アートなのか、工芸なのか?工芸の高い技術を持ちながらも、アートとも言えるアプローチをする日本の若き才能たち。アートとクラフト、この2つの視点を持ちながら活動するアーティストたちにクリエイティブディレクター南の視点は注がれている。今回紹介するのは漆皮アーティストの市川陽子。
「これ実は皮なんです。皮に漆を塗っているんですよ。漆皮(しっぴ)という飛鳥時代からある伝統的な技法なんですけど、今はほとんどやっている人がいないんですね。市川さんはその漆皮(しっぴ)という技法を独自の視点と新しい感覚で作品にしているアーティストです。もちろん全部手で作っていて、漆皮をキャンバスに見立てて作品にしてしまうという感覚がすごいですよね。メイン写真のこれは彼女にとってはキャンバスでもあり、テーブルの天板でもあるという作品です。素材は豚の皮なんですけど、漆を塗って、乾かして、また塗っての工程を1ヶ月以上繰り返し完成させるんです。それで面白いのはこの作品は経年変化していくということ。漆そのものはほとんど変化しないんですが、皮がエイジングすることによって漆と融合して不思議な経年変化を起こすんですよね。それで皮で作られているんだっていうことがよりわかるし、やっぱり漆器とも違うんですよね。僕がこれをアートだなと思う理由の一つは自然のものを扱うがゆえに作家が意図しない偶然性があるところ。

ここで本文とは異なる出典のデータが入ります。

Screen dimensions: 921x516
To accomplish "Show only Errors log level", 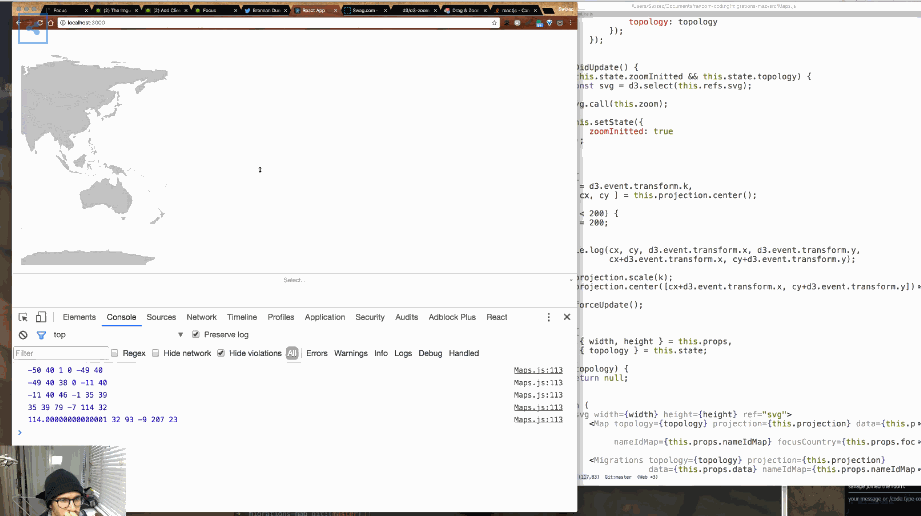I will pyautogui.click(x=317, y=353).
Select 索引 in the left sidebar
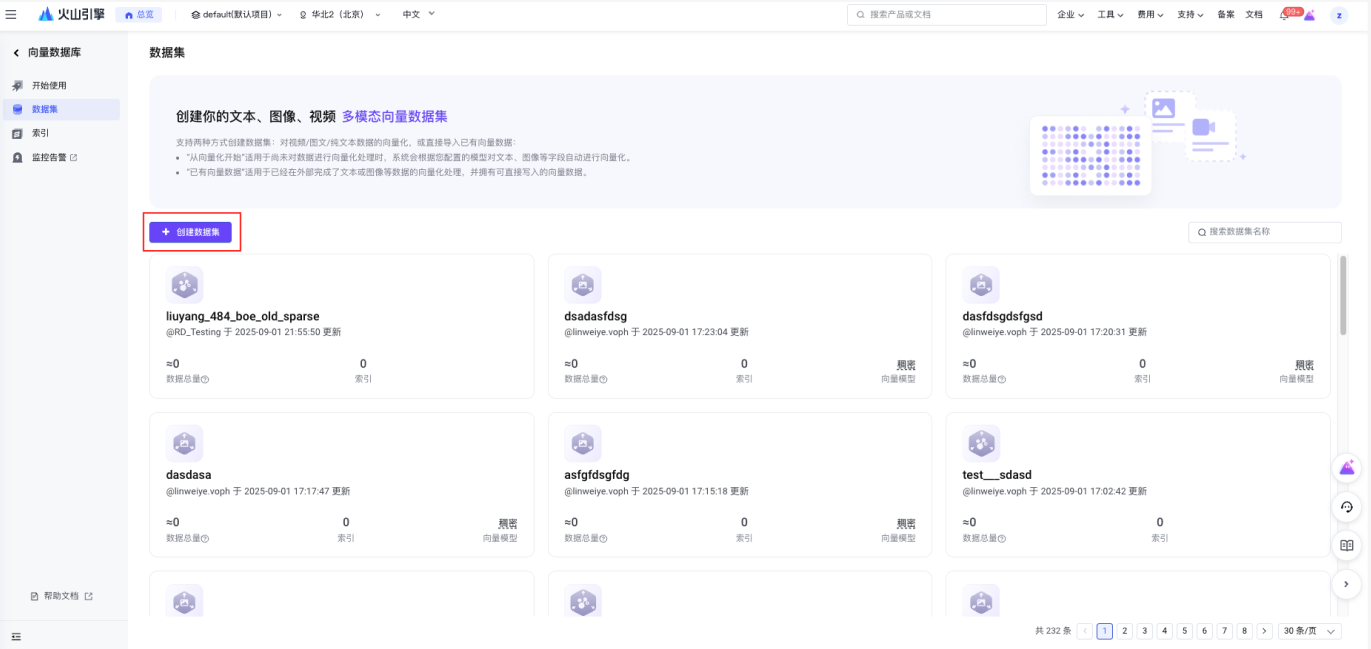 pos(40,133)
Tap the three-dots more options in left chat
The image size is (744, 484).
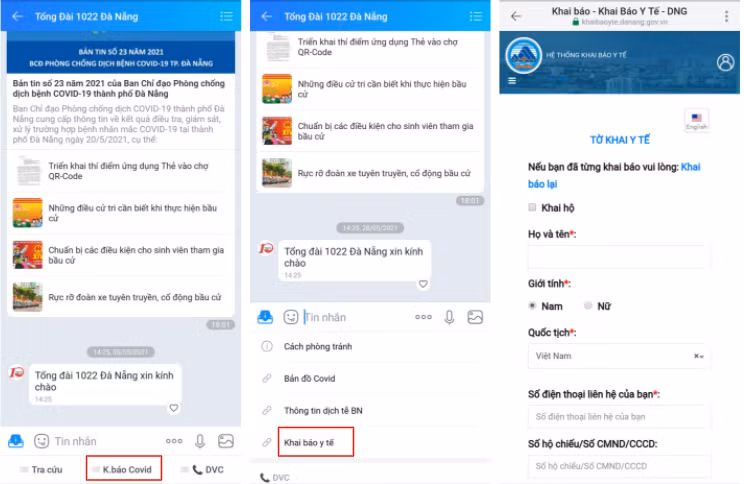click(174, 440)
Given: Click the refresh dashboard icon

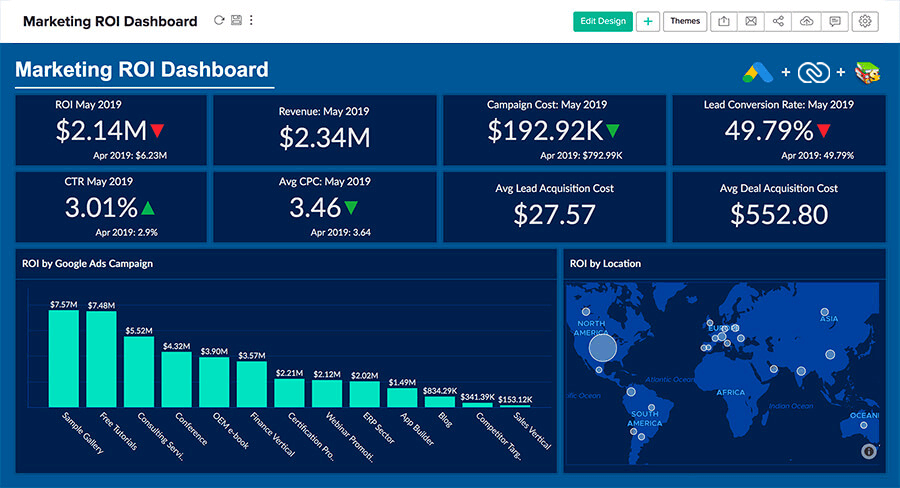Looking at the screenshot, I should click(x=219, y=20).
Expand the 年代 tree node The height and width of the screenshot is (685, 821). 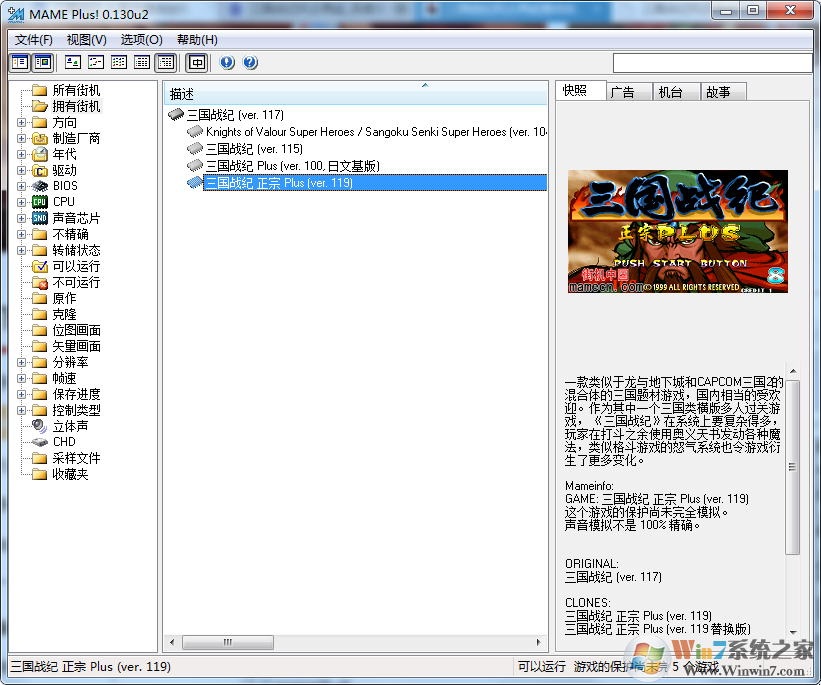pos(22,154)
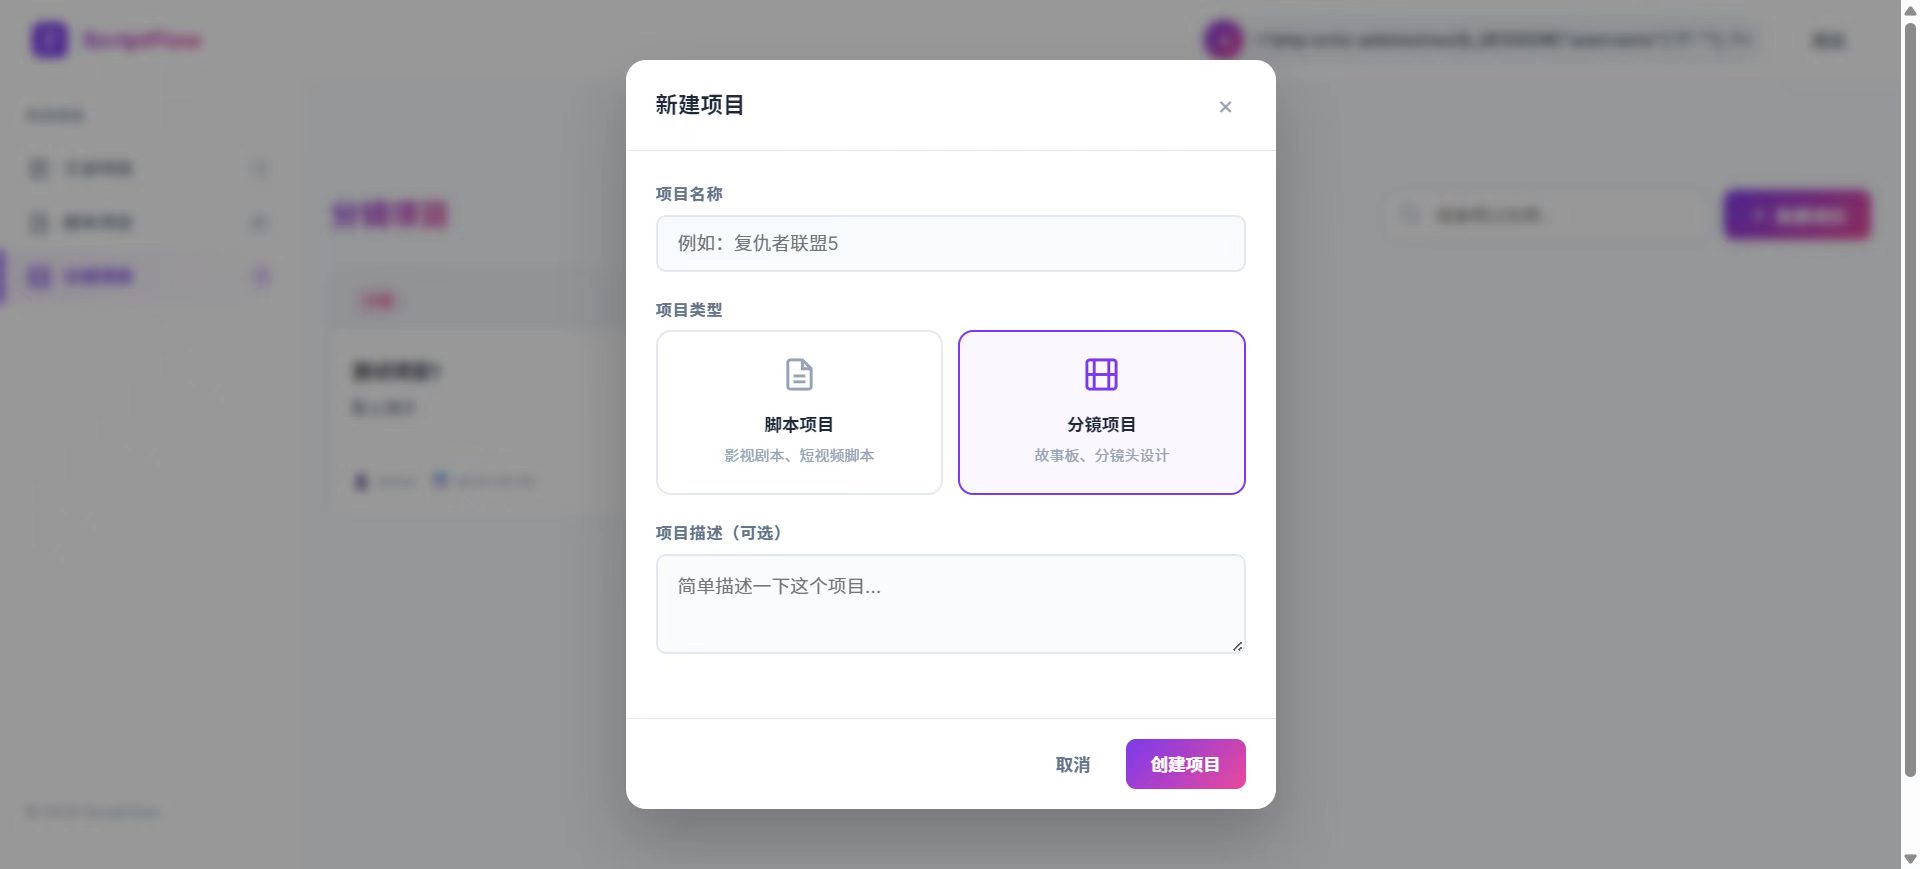This screenshot has height=869, width=1920.
Task: Click the blurred gradient button behind the dialog
Action: pyautogui.click(x=1796, y=215)
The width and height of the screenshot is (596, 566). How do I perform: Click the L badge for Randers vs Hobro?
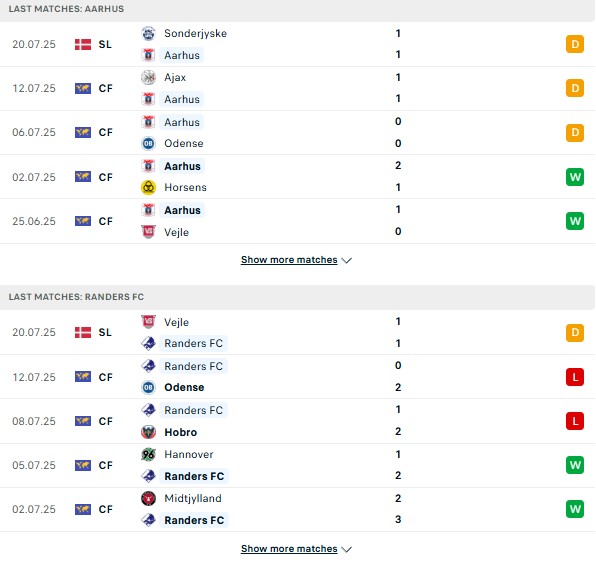pyautogui.click(x=575, y=421)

要は皮自体の表情は彼女が作り出せないわけですよ。でも、どの部分をどこに使って、どう配置して、どんな加工をしてというのはとても職人的なクラフトマンシップなんです。
また彼女は豚か牛の皮を使うことが多いんですけど、そこにもテーマがあって、人間が生活する、食べることにおいて食肉加工されて副産物として生まれたものを使うんです。ゴミになってしまうような部分を使うという社会の循環、サスティナビリティ的なマインドもあって深いですよね。ファッションアイテムで使われる皮は傷がついていたら使えないけれど、彼女は傷や端くれもあえて、そのまま活かして作品にする。そうすることによって皮が生き物だってことがわかるし、その計算的ではない自然の産物による美しい佇まいが魅力ですね」。